Brief:
Copy all records verbatim, images excluded.

___ Provided data ___

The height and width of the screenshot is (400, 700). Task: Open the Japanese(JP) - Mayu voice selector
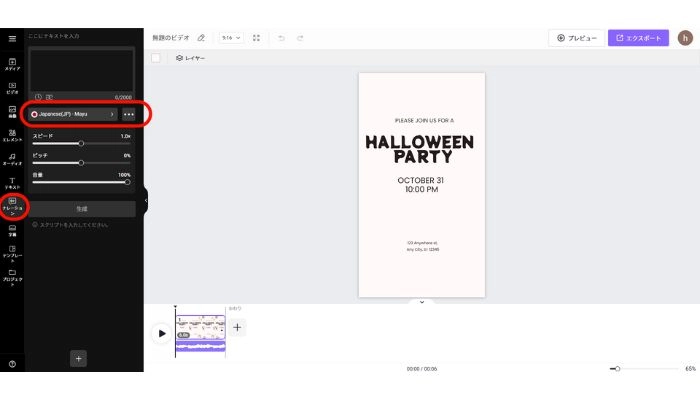click(x=72, y=114)
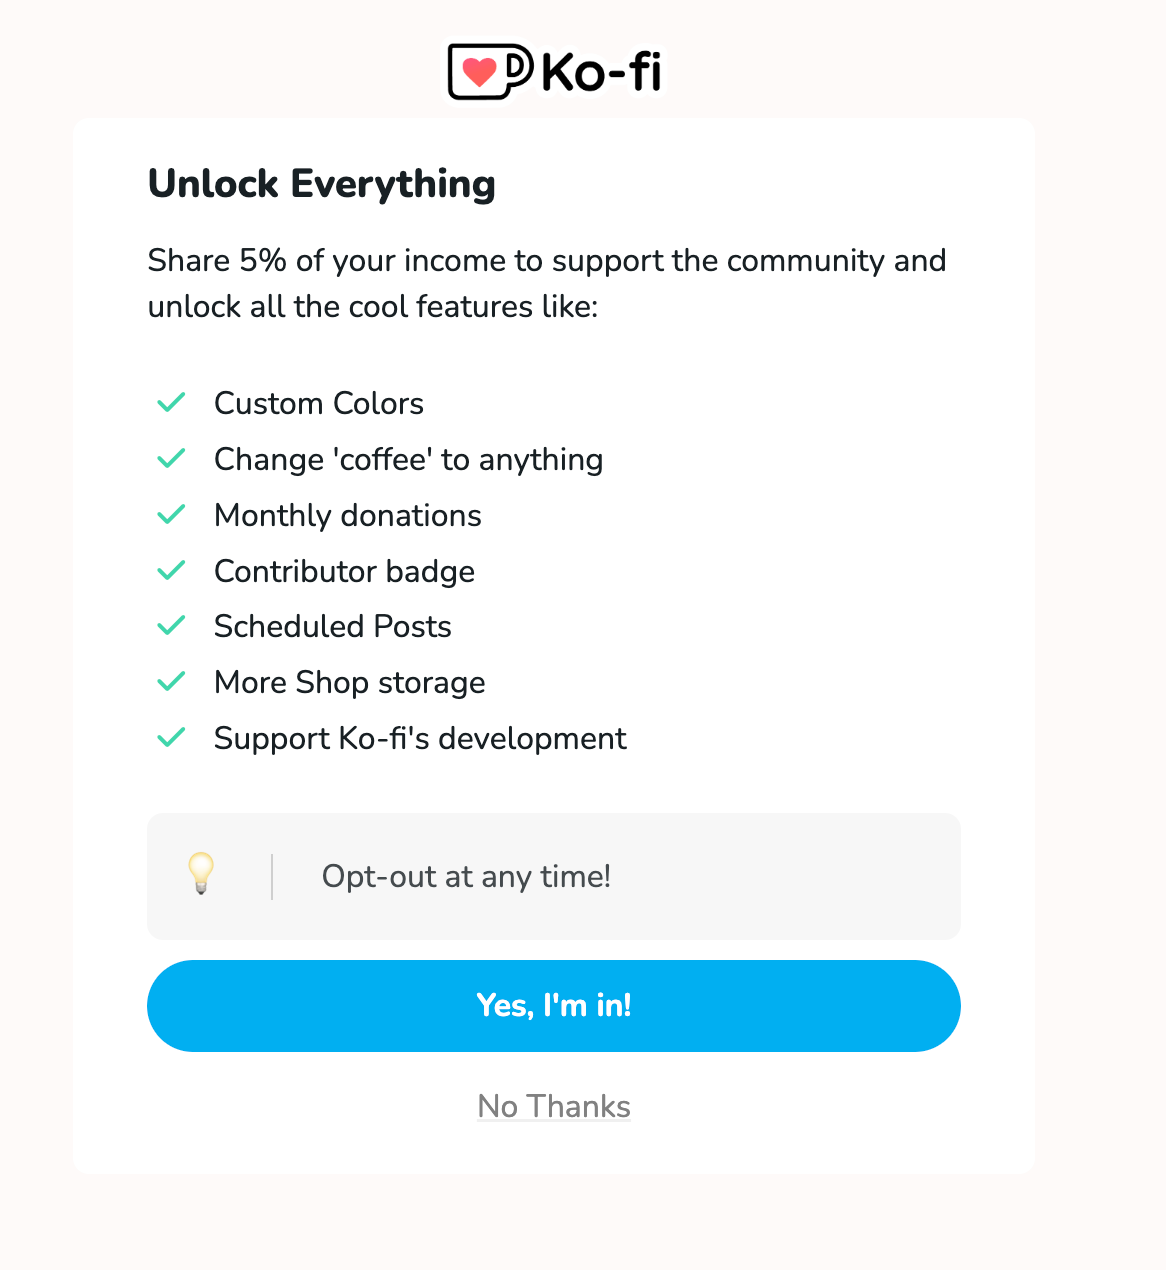
Task: Select the checkmark next to Custom Colors
Action: pos(171,402)
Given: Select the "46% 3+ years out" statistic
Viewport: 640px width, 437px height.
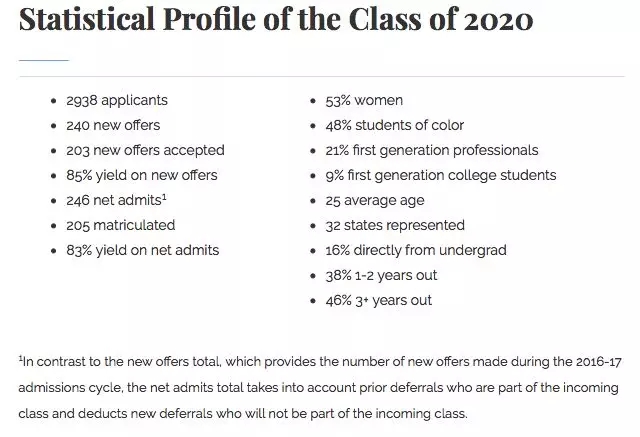Looking at the screenshot, I should pos(378,300).
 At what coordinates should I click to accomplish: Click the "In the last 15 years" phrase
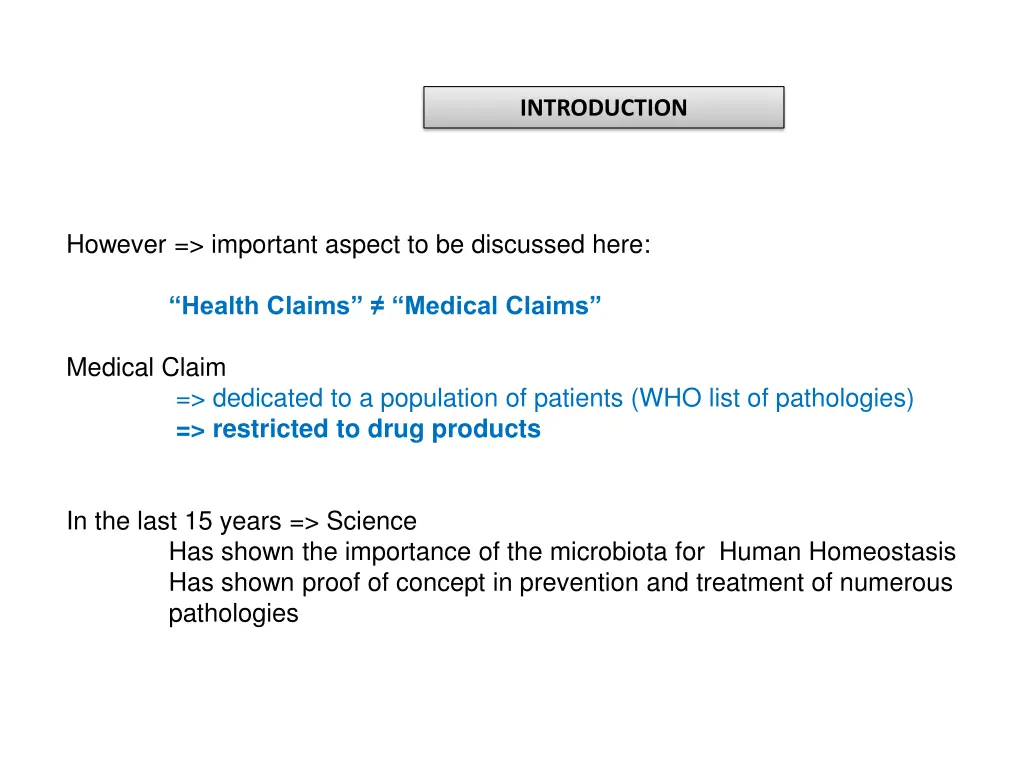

___

Your response:
The height and width of the screenshot is (400, 700). Task: Open the Japanese(JP) - Mayu voice selector
click(x=72, y=114)
Task: Select the checkmark next to Custom Colors
Action: pos(171,402)
Given: Select the "46% 3+ years out" statistic
Viewport: 640px width, 437px height.
Looking at the screenshot, I should pos(378,300).
 At what coordinates should I click to accomplish: Click the "In the last 15 years" phrase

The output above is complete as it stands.